TASKS AND EXERCISES:
- 1) Answer these questions using the forum discussion about Tesla Autopilot.
(a) Which update is installed on the first poster's AP2?
(b) According to one reply, AP2 is at the stage AP1 was at how long ago?
(c) Where does the final post suggest going to compare the two systems?
- 2) Carry on the forum discussion about Tesla Autopilot from the point where it ends.

DOCUMENT PASSAGE:
>>>>>

New to forum. I have an AP2 with 17.22.46 update on a p100d with FSD. So, it's interesting. My autopilot is better and better, but as I become more and more comfortable with it, my expectations are higher, so it seems as though AP2 is regressing, but instead, I'm becoming more confident in my opinions. So for what it's worth, here is my first observation on the state of AP2... it's still inconsistent.
 
The comment right before your's says otherwise. It's largely opinion which one is better, and not many have extensive experience with both to be able to judge.

But as an outside observer (I own neither), I do notice the complaints for AP2, I have previously seen posted about for AP1 too.


AP2 is still missing alot of features that AP1 doesn't have (speed limit adjustment, displaying car from other lane, displaying car classes, etc)
even the CEO has come out and said AP2 control weren't as smooth as AP1.

The reason the complaints match is because AP2 is at the stage AP1 was 2 years ago when it was initially released.
9/10 who had ap1 and ap2 would tell and have posted here that AP1 is currently vastly superior, its not even close.
There have been video comparison made about it.

Again its not "opinion" since even the CEO has spoken out about it. Unless now for the first time we shouldn't heed elons statements?
But at this point from hundreds of post interacting with you, anything that puts tesla in a bad light is "unsubstantiated opinion" even if the very own ceo is saying the same thing.
 
... not many have extensive experience with both to be able to judge. ...

Well, I've owned/own both and can tell you that AP2 well and truly sucks (so far) compared to AP1. Anyone who tells you otherwise is lying to you. It's not a close call. Repeat - it's not a close call.

Simple enough to verify - go to your local/regional Tesla Owners Club and arrange to drive both cars in various environments. See for yourself.

<<<<<

Target position records
>>>>>

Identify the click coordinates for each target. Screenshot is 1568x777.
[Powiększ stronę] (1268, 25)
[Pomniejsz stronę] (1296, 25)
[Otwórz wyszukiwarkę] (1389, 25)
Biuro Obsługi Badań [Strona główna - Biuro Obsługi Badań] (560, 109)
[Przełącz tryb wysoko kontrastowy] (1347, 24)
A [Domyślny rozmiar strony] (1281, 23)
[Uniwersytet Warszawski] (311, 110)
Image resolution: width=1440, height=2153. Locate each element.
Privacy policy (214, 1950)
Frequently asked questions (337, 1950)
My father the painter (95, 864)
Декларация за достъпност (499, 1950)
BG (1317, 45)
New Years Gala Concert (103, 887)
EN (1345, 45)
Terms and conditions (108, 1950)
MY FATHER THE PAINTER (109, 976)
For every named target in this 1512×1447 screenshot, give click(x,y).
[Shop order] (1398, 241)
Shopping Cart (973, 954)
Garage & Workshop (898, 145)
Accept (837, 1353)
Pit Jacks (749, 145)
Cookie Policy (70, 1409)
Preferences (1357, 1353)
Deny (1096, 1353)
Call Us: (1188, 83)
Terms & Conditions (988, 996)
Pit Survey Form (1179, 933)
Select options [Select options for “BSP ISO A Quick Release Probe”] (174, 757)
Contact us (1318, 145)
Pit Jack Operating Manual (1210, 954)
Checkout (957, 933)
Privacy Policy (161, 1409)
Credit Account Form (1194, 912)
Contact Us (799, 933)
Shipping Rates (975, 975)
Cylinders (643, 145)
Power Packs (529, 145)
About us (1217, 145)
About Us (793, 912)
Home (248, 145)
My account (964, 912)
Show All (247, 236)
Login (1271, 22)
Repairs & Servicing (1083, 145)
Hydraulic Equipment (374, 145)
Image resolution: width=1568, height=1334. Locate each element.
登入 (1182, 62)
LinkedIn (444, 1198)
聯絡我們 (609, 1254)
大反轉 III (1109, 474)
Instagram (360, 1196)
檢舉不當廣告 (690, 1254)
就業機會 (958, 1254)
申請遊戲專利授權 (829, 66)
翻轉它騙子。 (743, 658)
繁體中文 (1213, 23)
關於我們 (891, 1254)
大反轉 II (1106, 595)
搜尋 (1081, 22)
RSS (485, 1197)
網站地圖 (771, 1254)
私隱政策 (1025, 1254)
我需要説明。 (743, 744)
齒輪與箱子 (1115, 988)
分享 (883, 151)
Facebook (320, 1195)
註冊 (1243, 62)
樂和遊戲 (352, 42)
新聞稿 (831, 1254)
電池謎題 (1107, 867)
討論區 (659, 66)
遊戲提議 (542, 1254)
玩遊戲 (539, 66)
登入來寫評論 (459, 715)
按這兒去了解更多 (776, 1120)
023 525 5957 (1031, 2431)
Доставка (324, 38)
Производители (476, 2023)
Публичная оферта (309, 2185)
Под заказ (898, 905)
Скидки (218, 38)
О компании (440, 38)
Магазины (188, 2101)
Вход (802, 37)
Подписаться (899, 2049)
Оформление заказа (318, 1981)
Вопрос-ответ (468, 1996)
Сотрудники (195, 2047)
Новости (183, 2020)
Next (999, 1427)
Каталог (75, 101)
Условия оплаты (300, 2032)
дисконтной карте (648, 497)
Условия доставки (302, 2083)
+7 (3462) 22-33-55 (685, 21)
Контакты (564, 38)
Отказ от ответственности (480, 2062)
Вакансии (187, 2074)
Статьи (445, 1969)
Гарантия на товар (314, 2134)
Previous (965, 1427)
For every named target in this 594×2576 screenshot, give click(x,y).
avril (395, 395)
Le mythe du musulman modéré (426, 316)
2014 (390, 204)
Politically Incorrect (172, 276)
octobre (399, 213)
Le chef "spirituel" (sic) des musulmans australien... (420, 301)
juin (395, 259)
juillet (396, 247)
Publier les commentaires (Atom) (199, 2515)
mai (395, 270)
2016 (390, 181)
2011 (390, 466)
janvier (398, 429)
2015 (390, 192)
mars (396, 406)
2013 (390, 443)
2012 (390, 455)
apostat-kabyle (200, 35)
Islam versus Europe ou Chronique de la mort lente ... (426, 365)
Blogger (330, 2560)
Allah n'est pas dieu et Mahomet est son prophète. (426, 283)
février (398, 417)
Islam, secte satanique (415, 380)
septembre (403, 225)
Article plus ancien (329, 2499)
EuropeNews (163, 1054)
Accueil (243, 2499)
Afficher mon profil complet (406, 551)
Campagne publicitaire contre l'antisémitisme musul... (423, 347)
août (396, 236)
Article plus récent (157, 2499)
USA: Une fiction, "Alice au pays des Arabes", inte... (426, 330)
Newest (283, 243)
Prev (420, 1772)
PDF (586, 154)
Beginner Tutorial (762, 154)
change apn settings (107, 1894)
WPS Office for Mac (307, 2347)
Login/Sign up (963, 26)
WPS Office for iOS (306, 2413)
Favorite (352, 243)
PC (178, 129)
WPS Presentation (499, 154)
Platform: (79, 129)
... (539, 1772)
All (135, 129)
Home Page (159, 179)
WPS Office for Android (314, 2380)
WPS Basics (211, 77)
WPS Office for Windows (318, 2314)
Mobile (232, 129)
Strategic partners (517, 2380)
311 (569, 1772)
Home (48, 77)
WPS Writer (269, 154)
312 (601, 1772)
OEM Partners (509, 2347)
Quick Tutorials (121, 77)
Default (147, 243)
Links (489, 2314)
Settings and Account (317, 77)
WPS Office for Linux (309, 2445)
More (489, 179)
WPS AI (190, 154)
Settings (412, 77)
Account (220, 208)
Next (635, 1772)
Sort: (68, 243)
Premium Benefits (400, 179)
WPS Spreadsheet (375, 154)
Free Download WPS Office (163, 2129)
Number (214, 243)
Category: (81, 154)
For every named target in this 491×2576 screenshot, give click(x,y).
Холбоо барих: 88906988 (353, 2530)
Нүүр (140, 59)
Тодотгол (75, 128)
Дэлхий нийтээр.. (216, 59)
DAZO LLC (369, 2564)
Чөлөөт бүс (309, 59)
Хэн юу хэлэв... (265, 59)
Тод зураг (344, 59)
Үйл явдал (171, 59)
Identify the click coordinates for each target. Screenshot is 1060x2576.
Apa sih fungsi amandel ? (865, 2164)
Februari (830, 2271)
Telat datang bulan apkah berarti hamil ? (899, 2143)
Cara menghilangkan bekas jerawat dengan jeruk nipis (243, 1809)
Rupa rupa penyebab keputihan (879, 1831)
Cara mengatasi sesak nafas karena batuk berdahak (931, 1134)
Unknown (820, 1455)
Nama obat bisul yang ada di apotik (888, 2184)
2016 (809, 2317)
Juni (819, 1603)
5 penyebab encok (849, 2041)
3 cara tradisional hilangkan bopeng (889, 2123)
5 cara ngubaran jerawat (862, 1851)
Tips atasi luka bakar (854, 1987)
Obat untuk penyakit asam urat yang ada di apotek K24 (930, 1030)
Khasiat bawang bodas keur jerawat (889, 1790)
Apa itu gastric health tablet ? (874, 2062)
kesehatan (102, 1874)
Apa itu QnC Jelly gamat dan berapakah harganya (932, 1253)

<<<<<

WRITTEN ANSWERS:
- 1)
(a) The 17.22.46 update.
(b) Two years ago, when AP1 was initially released.
(c) A local or regional Tesla Owners Club, to arrange to drive both cars in various environments.

- 2)
I've got 10,000 miles in an AP2 car and had just shy of 65,000 miles in an AP1 car. Both cars have been through dozens of (US) states and various conditions including interstates, freeways, toll roads, secondary roads, dirt roads (heh, just saying), rush hour traffic in and around Los Angeles, Las Vegas, Chicago, and numerous other fine cities, snow, rain, ice, and elevation from below sea level to over 11,000 feet.

And that was just in the last month for the AP2 car.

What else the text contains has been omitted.